Records excerpted from a collection

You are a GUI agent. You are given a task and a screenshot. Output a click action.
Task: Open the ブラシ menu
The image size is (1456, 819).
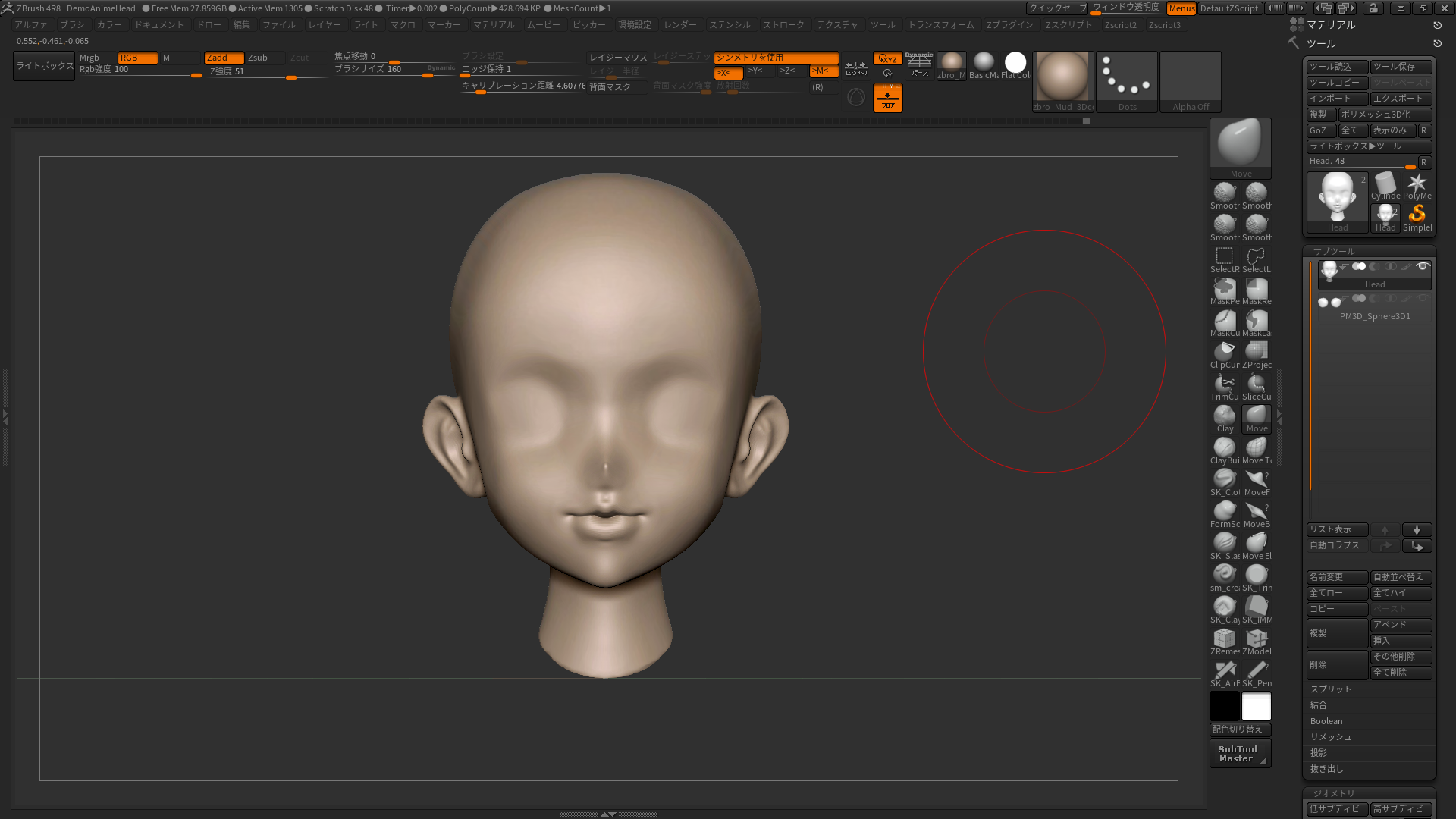(72, 25)
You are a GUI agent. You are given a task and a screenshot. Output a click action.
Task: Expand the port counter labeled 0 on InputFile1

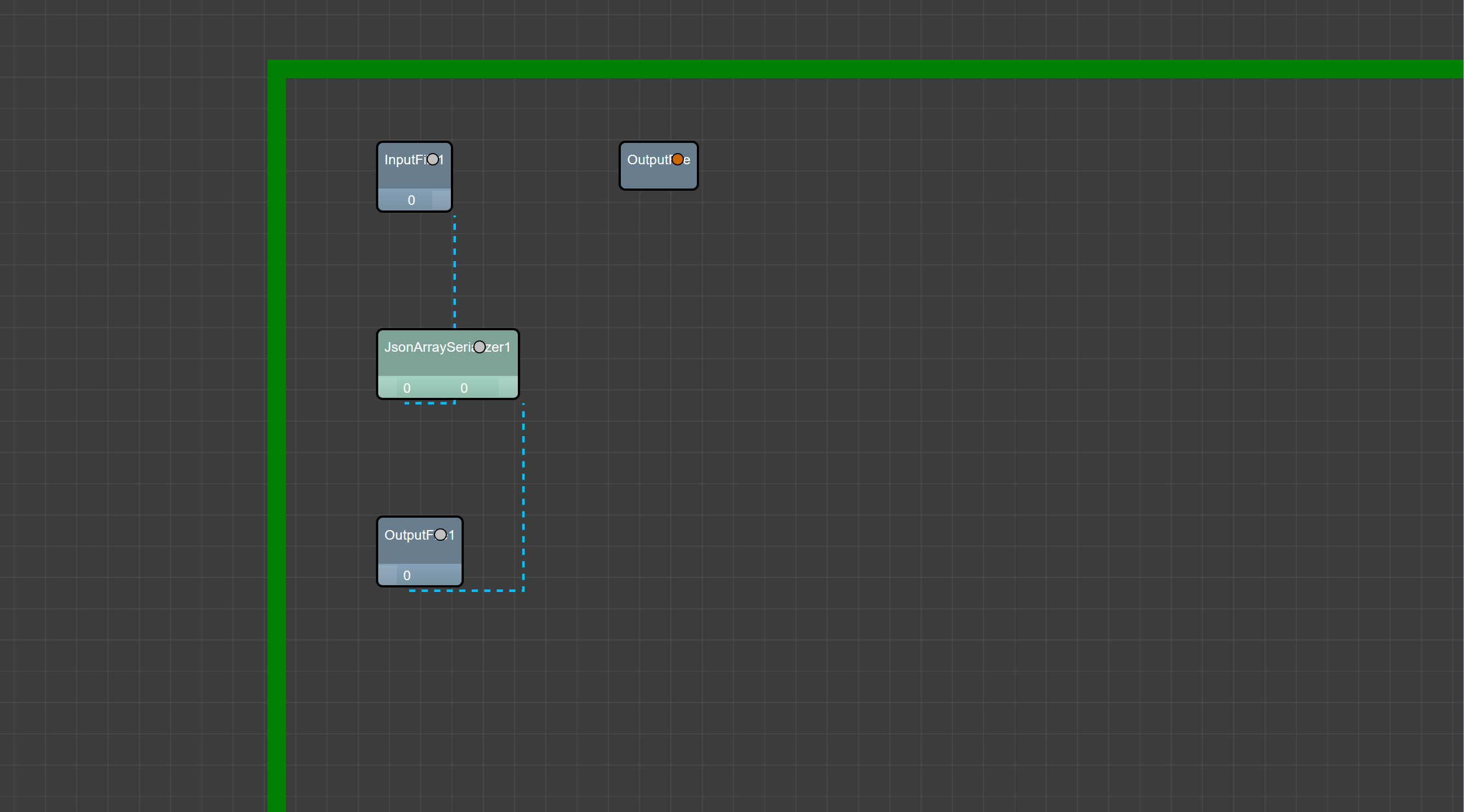click(410, 200)
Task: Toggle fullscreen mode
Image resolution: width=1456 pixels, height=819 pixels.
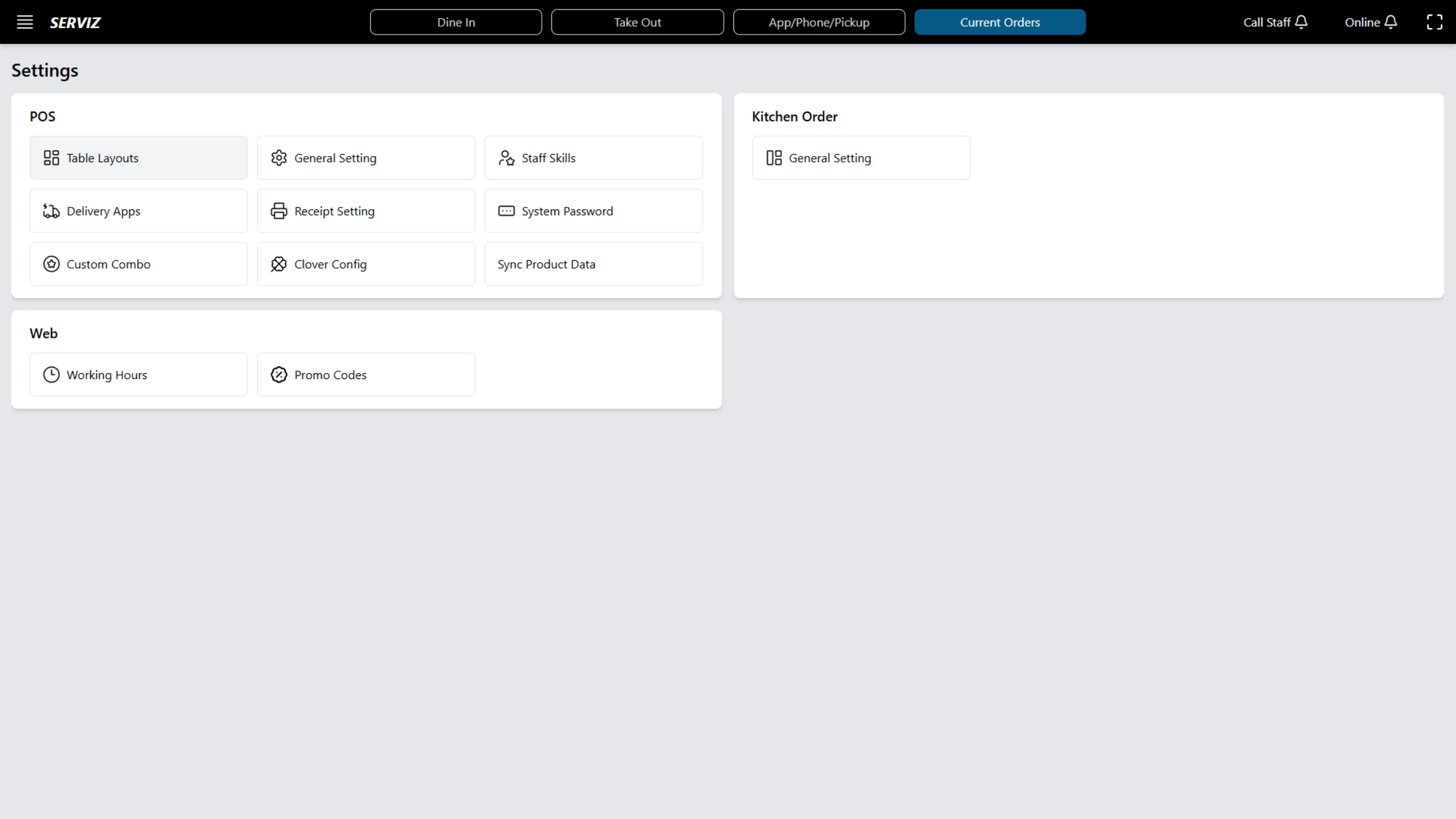Action: [1435, 22]
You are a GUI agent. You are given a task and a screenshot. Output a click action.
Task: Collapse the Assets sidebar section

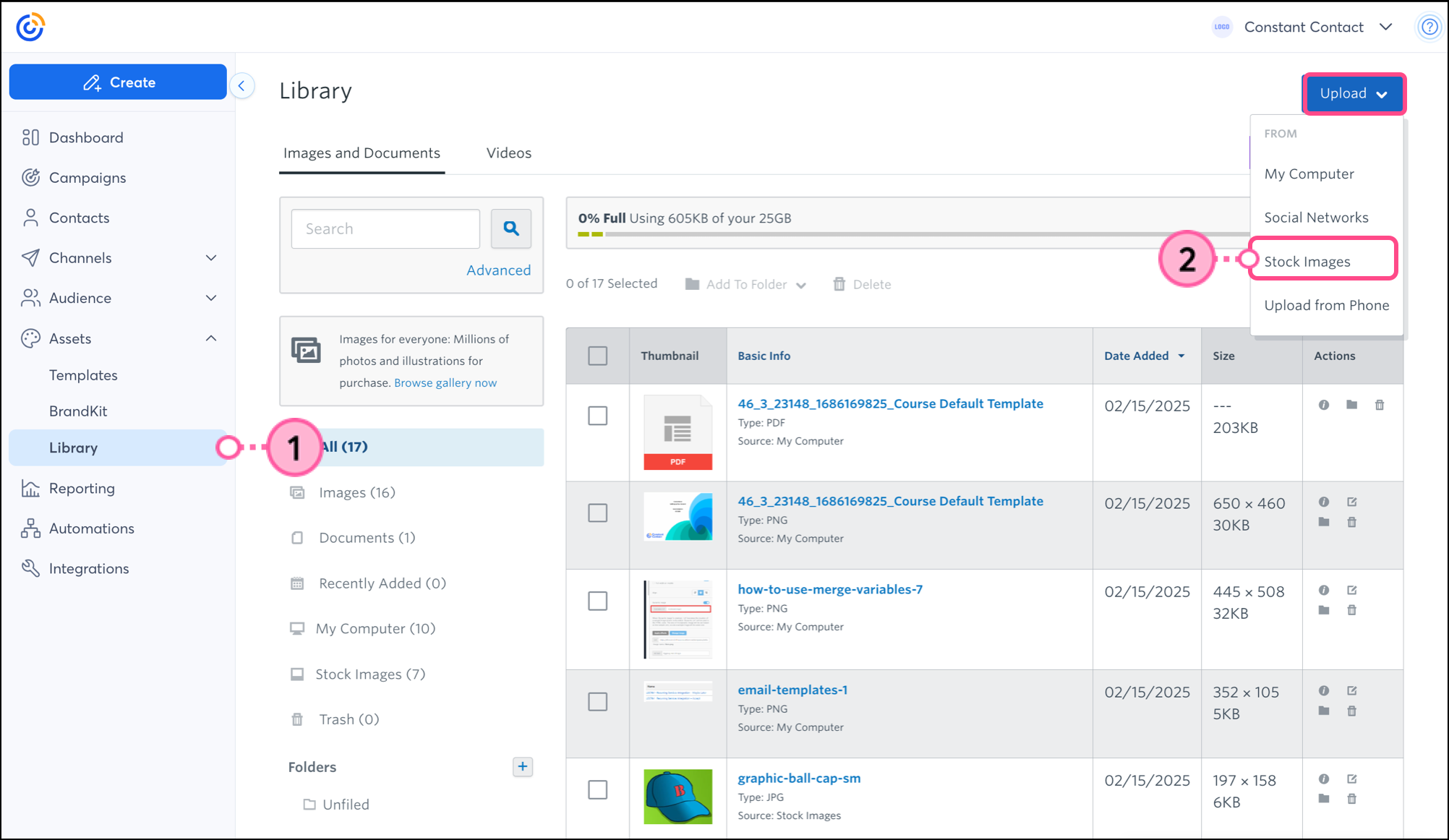(210, 338)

Instructions for the task:
An exact reproduction of every record above is required, with no pictures included.

Result of this exercise:
You are a GUI agent. You are given a task and a screenshot. Output a click action.
Task: Open the ブラシ menu
The image size is (1456, 819).
(72, 25)
You are a GUI agent. You are given a task and a screenshot. Output a click action.
Task: Expand the port counter labeled 0 on InputFile1

click(410, 200)
Task: Toggle fullscreen mode
Image resolution: width=1456 pixels, height=819 pixels.
Action: [1435, 22]
You are a GUI agent. You are given a task and a screenshot. Output a click action.
Task: Collapse the Assets sidebar section

(210, 338)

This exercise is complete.